By Rene-Daniel Dubois (Translated by Linda Gaboriau: Abridged by permission of the author)
Directed by Alan Lee
Featuring Ryan Fisher, Lorne Hiro, Ross Tundo, Chris Lange
I believe dear readers, that there will be but one more opportunity to see this production at Hamilton Fringe: 6:00 PM tonight, Wednesday, July 22, at Pepper Jack Café. If you've been hesitating or unaware of the event, this is for your enlightenment.
Montreal, 1967, Expo and all that. A male prostitute has let himself into the office of Judge Delorme in the Montreal Court House. In this production we are brought into the narrative in the middle of its unfolding.
The light comes up and the picture comes into sudden focus in the way it happens when you're changing channels on the TV. A character is shouting at another character. A third is working one of those courtroom typing things and is recording on it what is being said.

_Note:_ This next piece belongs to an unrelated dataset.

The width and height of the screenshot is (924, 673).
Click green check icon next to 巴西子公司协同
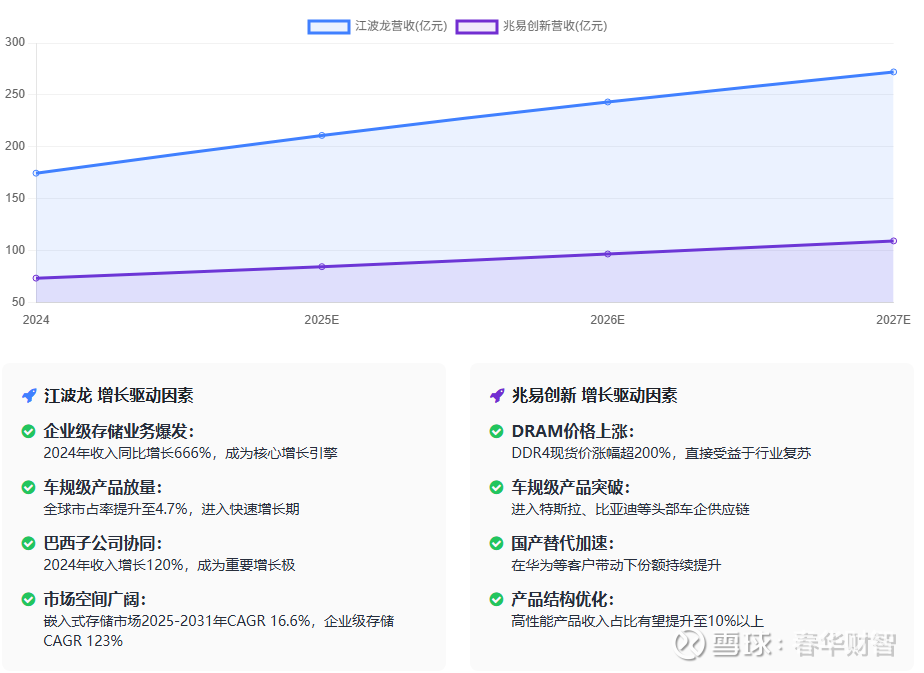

This is not TV, however. We are in a small theatre space and the action is electric and alive, a few meters away from us. Within the hour that we spend with these actors the electricity turns to bolts of shock and nearly unbearable exposure to a man's most raw underbelly of violent emotion.
Director Lee keeps the tension tight even while action is limited, almost static at times. His actors play their roles with stunning realism. Lorne Hiro as a Montreal Police Inspector plays with splendid theatrical containment and sense of time and place, hitting violent highs and desperate lows with enviable discipline.
Admirable as the indifferent stenographer, Ross Tundo, is a terrific second violin, underplaying expertly. And in an even smaller role, Chris Lang brings selected moments of crafty creativity to the device role of a simple Police Officer.
But the production owes its triumph to the young actor Ryan Fisher as Yves in a mercurial performance of skilful mastery. It would give too much away to explore this character here, except as noted already, that he is a hustler.
We can tell you that he has confessed to an horrendous murder where homosexual sex is involved, in a period when government was much more into the bedrooms of the nation than is the case today. Expo 67 has Montreal in the eyes of the world. Cover-up is the order of the day, but Yves is not interested in that.
No more to tell here, except that the last nearly ten minutes of the play are totally commanded by this young actor and he will take your breath away. "Bravo!"